Старушка повернулась, чтобы идти: явно не хотела продолжать разговор. Но Ксения поспешила ее обогнать и заступила дорогу.

– Еще одно слово, бабушка! Извините, что беспокою вас, но… вы обмолвились о некой Инне… Ведьмой ее называли. Кто она, и неужели вся деревня и вся округа знают, что там-то и там-то колдунья живет? Неужели нет тут никакой тайны и каждый может к ней обратиться?

Старуха медленно подняла на Ксению свои тусклые глазки. Только теперь они смотрели зорко, цепко смотрели…

– А почто она тебе?

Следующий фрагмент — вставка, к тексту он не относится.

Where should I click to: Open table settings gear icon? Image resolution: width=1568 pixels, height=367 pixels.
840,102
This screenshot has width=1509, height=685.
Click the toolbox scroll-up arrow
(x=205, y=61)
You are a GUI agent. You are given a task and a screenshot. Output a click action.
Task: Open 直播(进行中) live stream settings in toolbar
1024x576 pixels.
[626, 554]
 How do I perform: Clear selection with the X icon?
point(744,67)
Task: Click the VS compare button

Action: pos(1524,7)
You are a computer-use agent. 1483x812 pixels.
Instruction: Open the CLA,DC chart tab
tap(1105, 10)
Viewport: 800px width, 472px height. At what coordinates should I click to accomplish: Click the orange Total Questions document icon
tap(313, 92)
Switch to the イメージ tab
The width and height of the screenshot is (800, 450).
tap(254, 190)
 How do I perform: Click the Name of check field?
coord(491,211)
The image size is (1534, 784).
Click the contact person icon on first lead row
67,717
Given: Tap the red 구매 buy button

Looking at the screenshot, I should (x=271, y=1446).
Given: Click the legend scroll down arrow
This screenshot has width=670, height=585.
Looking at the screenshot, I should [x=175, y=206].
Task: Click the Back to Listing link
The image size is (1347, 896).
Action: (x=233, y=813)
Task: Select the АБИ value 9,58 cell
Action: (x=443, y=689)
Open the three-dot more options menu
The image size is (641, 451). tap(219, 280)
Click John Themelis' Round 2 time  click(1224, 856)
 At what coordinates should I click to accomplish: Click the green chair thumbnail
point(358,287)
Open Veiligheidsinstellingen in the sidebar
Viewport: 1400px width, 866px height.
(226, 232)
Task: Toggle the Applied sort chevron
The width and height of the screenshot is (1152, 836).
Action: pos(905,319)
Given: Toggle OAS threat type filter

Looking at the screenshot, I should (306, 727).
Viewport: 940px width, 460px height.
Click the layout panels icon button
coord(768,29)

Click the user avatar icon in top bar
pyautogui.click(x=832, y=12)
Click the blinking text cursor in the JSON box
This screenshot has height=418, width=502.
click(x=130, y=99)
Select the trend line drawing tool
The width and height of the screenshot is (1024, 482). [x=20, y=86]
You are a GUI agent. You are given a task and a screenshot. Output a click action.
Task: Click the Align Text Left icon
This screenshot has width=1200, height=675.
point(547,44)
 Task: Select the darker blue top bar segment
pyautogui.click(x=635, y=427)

Инна та.

Ксения на секунду смешалась: признаться старухе или оставить свой подлинный интерес при себе. Она хорошо помнила Верин рассказ о колдунах и не сомневалась: Вера упоминала женское имя Инна. Но, чувствуя, как цепляют и колют ее невидимые крючочки старухиного взгляда, решила своей собеседнице всю правду не открывать.

– Это чистое любопытство. Понимаете… вы меня так поразили! Я и не предполагала, что в современных деревнях так развито колдовство…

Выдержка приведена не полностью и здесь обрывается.